Task
Rewrite the records below, substituting "Expand" for "Collapse" and keeping everything else the same. Omit the pictures from your answer.

Rows
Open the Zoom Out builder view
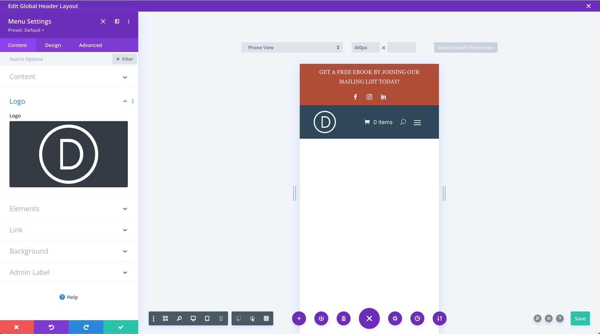This screenshot has width=600, height=334. coord(179,318)
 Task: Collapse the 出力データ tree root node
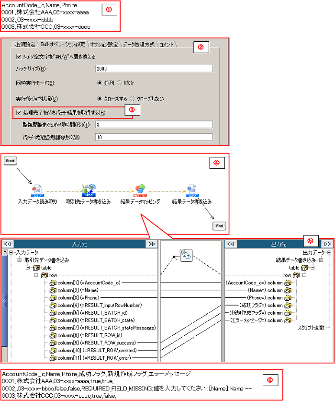click(x=328, y=252)
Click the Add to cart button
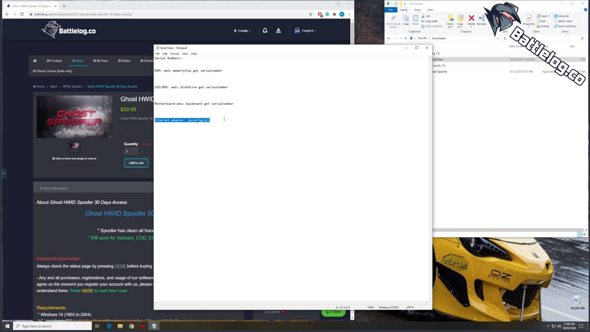The width and height of the screenshot is (590, 332). coord(136,163)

Solved problem
Open the Zoom Out builder view
This screenshot has width=600, height=334. coord(179,318)
 Task: Expand the 出力データ tree root node
click(x=328, y=252)
Click the Add to cart button
The width and height of the screenshot is (590, 332). coord(136,163)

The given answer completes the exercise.